Water, water everywhere … even in the air



Severe water shortages already affect many regions around the world, and are expected to get much worse as the population grows and the climate heats up. But a new technology developed by scientists at MIT and the University of California at Berkeley could provide a novel way of obtaining clean, fresh water almost anywhere on Earth, by drawing water directly from moisture in the air even in the driest of locations.

Technologies exist for extracting water from very moist air, such as “fog harvesting” systems that have been deployed in a number of coastal locations. And there are very expensive ways of removing moisture from drier air. But the new method is the first that has potential for widespread use in virtually any location, regardless of humidity levels, the researchers say. They have developed a completely passive system that is based on a foam-like material that draws moisture into its pores and is powered entirely by solar heat.

The findings are reported in the journal Science by a team including MIT associate professor of mechanical engineering Evelyn Wang, MIT postdoc Sameer Rao, graduate student Hyunho Kim, research scientists Sungwoo Yang and Shankar Narayanan (currently at Rensselaer Polytechnic Institute), and alumnus Ari Umans SM ’15. The Berkeley co-authors include graduate student Eugene Kapustin, project scientist Hiroyasu Furukawa, and professor of chemistry Omar Yaghi.

Fog harvesting, which is being used in many countries including Chile and Morocco, requires very moist air, with a relative humidity of 100 percent, explains Wang, who is the Gail E. Kendall Professor at MIT. But such water-saturated air is only common in very limited regions. Another method of obtaining water in dry regions is called dew harvesting, in which a surface is chilled so that water will condense on it, as it does on the outside of a cold glass on a hot summer day, but it “is extremely energy intensive” to keep the surface cool, she says, and even then the method may not work at a relative humidity lower than about 50 percent. The new system does not have these limitations.

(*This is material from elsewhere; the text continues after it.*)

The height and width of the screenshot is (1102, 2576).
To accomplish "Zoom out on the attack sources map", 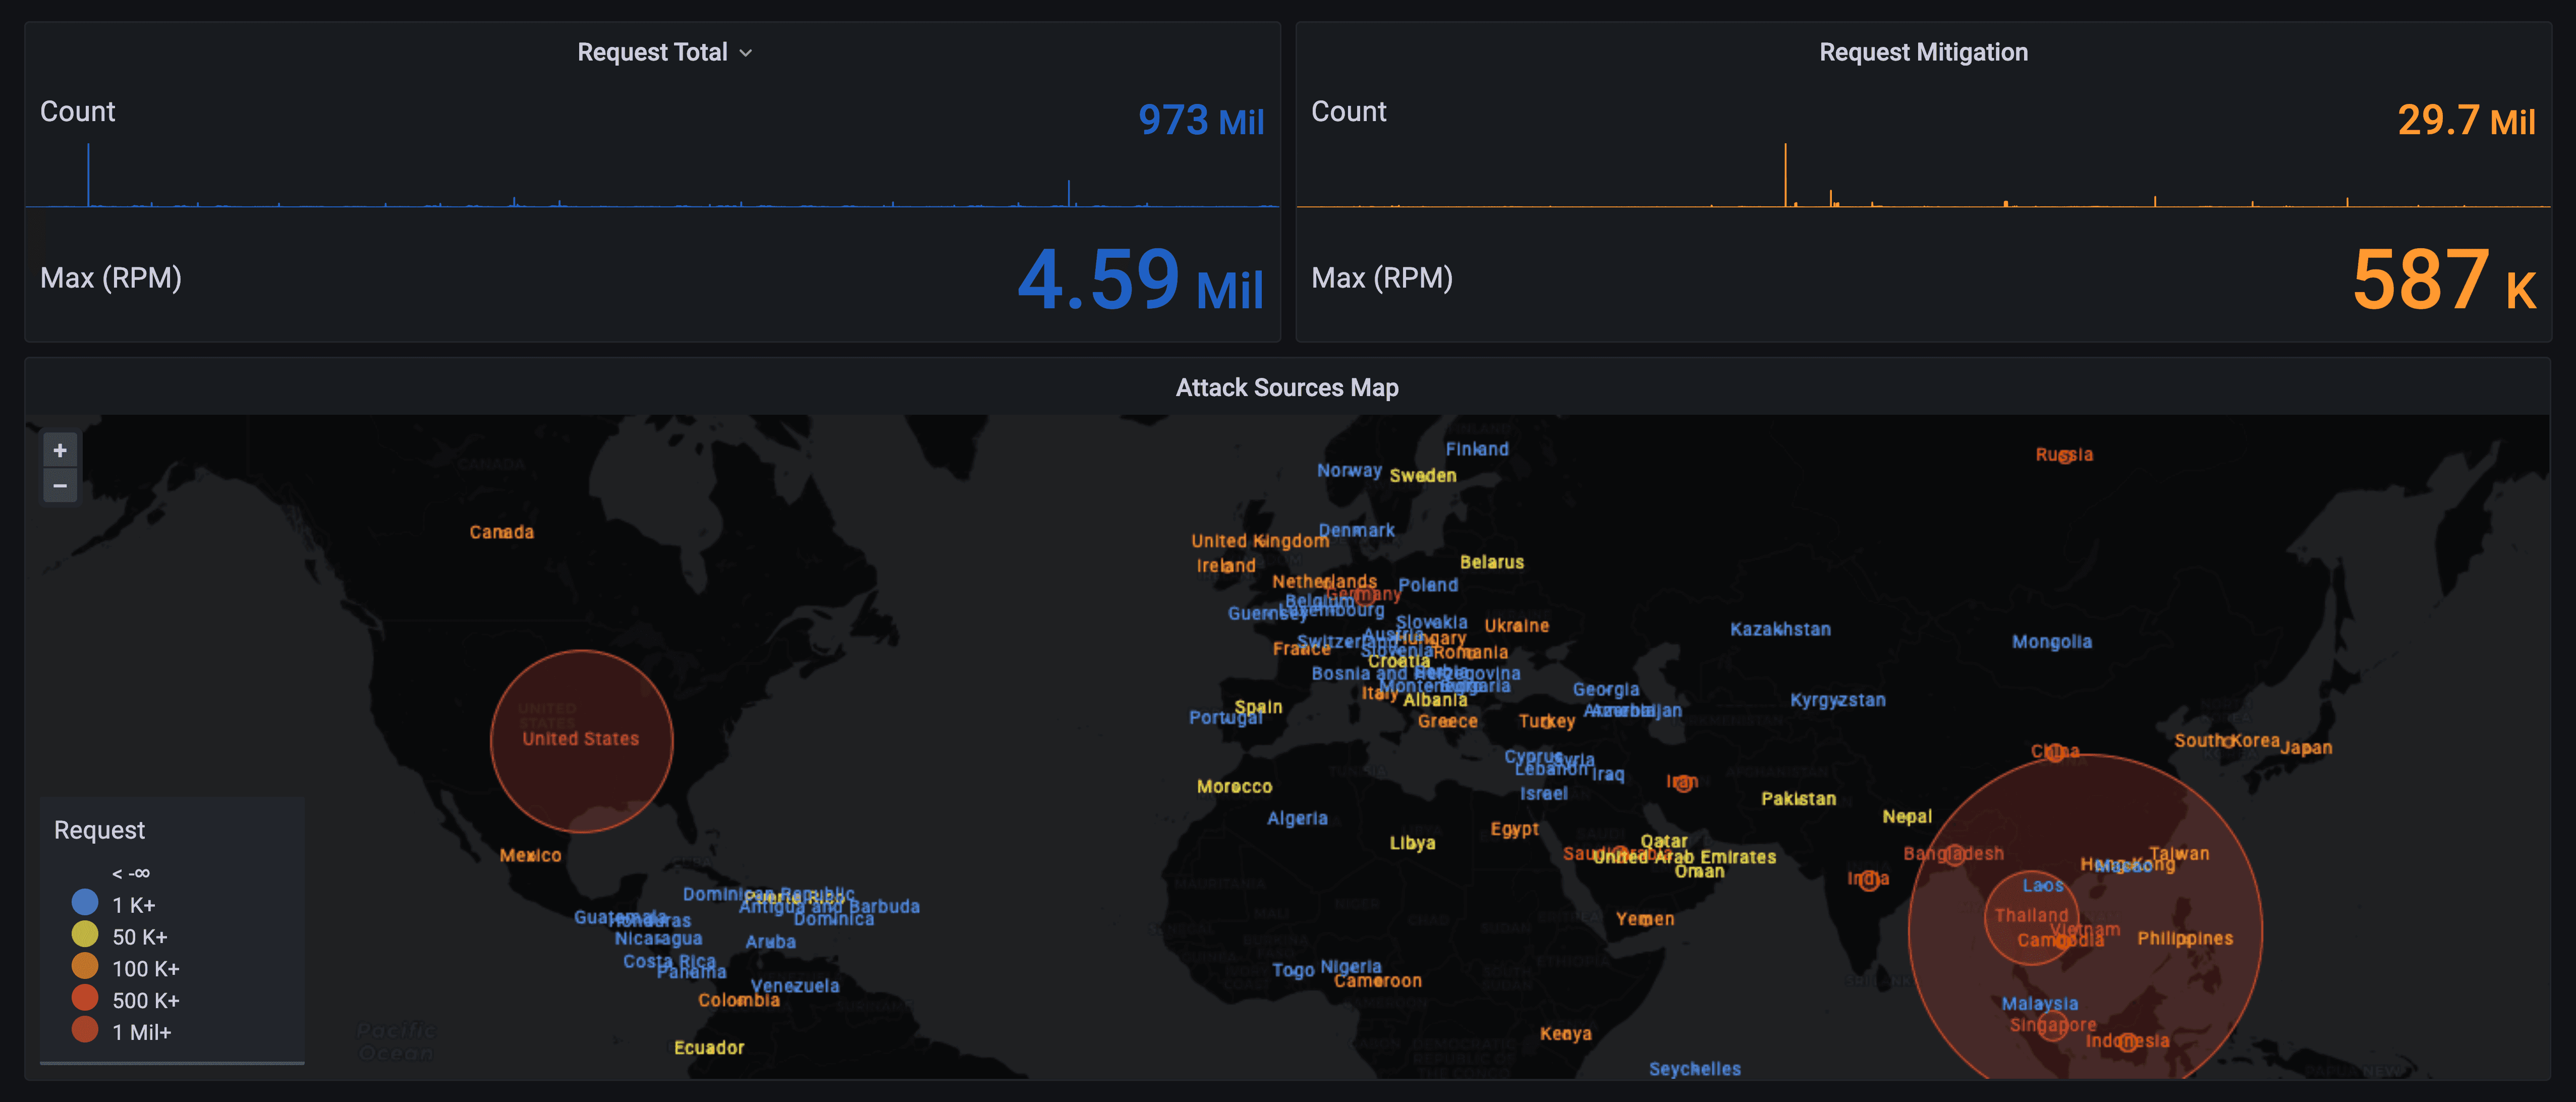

For drier air than that, which is commonplace in arid regions around the world, no previous technology provided a practical way of getting water. “There are desert areas around the world with around 20 percent humidity,” where potable water is a pressing need, “but there really hasn’t been a technology available that could fill” that need, Wang says. The new system, by contrast, is “completely passive — all you need is sunlight,” with no need for an outside energy supply and no moving parts.

 

In fact, the system doesn’t even require sunlight — all it needs is some source of heat, which could even be a wood fire. “There are a lot of places where there is biomass available to burn and where water is scarce,” Rao says.

The key to the new system lies in the porous material itself, which is part of a family of compounds known as metal-organic frameworks (MOFs). Invented by Yaghi two decades ago, these compounds form a kind of sponge-like configuration with large internal surface areas. By tuning the exact chemical composition of the MOF these surfaces can be made hydrophilic, or water-attracting. The team found that when this material is placed between a top surface that is painted black to absorb solar heat, and a lower surface that is kept at the same temperature as the outside air, water is released from the pores as vapor and is naturally driven by the temperature and concentration difference to drip down as liquid and collect on the cooler lower surface.

Tests showed that one kilogram (just over two pounds) of the material could collect about three quarts of fresh water per day, about enough to supply drinking water for one person, from very dry air with a humidity of just 20 percent. Such systems would only require attention a few times a day to collect the water, open the device to let in fresh air, and begin the next cycle.

What’s more, MOFs can be made by combining many different metals with any of hundreds of organic compounds, yielding a virtually limitless variety of different compositions, which can be “tuned” to meet a particular need. So far more than 20,000 varieties of MOFs have been made.

“By carefully designing this material, we can have surface properties that can absorb water very efficiently at 50 percent humidity, but with a different design, it can work at 30 percent,” says Kim. “By selecting the right materials, we can make it suitable for different conditions. Eventually we can harvest water from the entire spectrum” of water concentrations, he says.

Yaghi, who is the founding director of the Berkeley Global Science Institute, says “One vision for the future is to have water off-grid, where you have a device at home running on ambient solar for delivering water that satisfies the needs of a household. … To me, that will be made possible because of this experiment. I call it personalized water.”

While these initial experiments have proved that the concept can work, the team says there is more work to be done in refining the design and searching for even more effective varieties of MOFs. The present version can collect water up to about 25 percent of its own weight, but with further tuning they think that proportion could be at least doubled.

“Wow, that is an amazing technology,” says Yang Yang, a professor of engineering at the University of California at Los Angeles, who was not involved in this work. “It will have a tremendous scientific and technical impact on renewable and sustainable resources, such as water and solar energy.”

The work was supported in part by ARPA-E, a program of the U.S. Department of Energy.